-- Supplied data follows --

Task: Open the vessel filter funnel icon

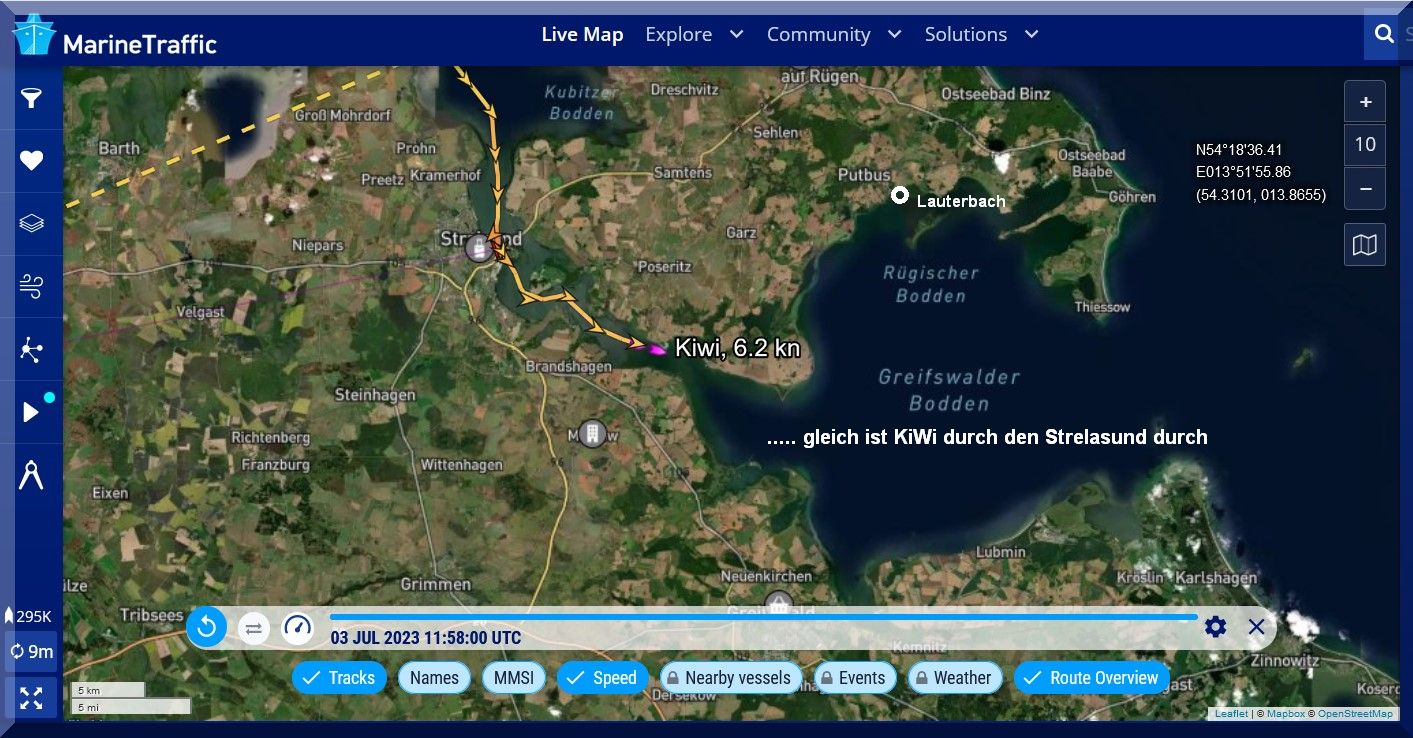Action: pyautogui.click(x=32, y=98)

-- Supplied data concluded --
-- Supplied data follows --

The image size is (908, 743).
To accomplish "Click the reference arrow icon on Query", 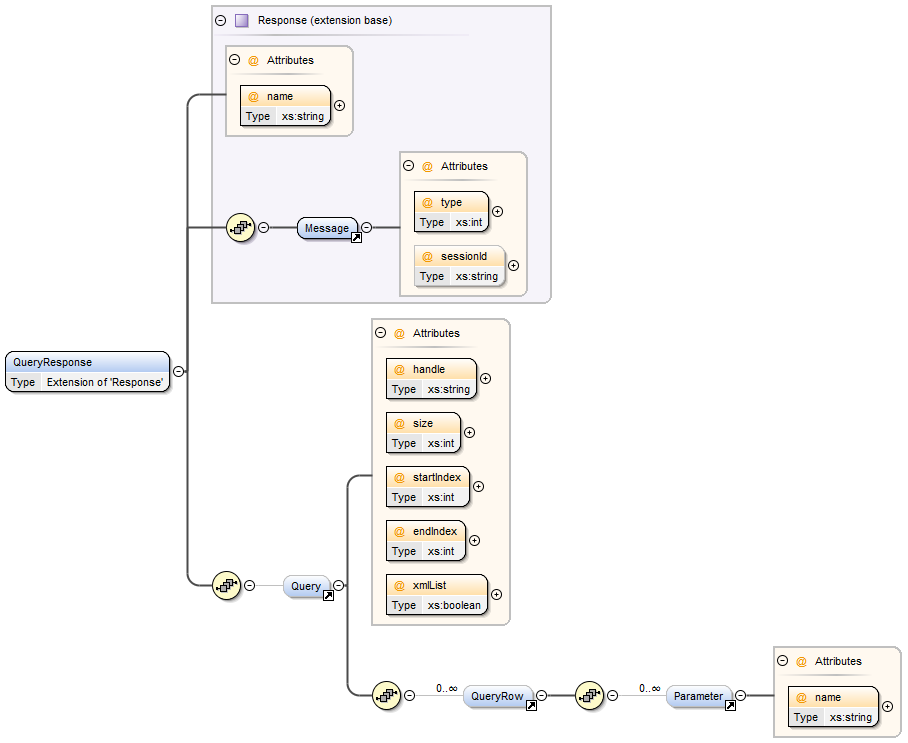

-- Supplied data concluded --
-- Supplied data follows --

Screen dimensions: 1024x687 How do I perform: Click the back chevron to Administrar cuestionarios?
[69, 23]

-- Supplied data concluded --

» **What the task asks**: Give again the stretch of the entries above that begins at the line with "The image size is (908, 743)." and ends at the line with "the reference arrow", word for word, with no pictures.

» **Your solution**:
The image size is (908, 743).
To accomplish "Click the reference arrow icon on Query", 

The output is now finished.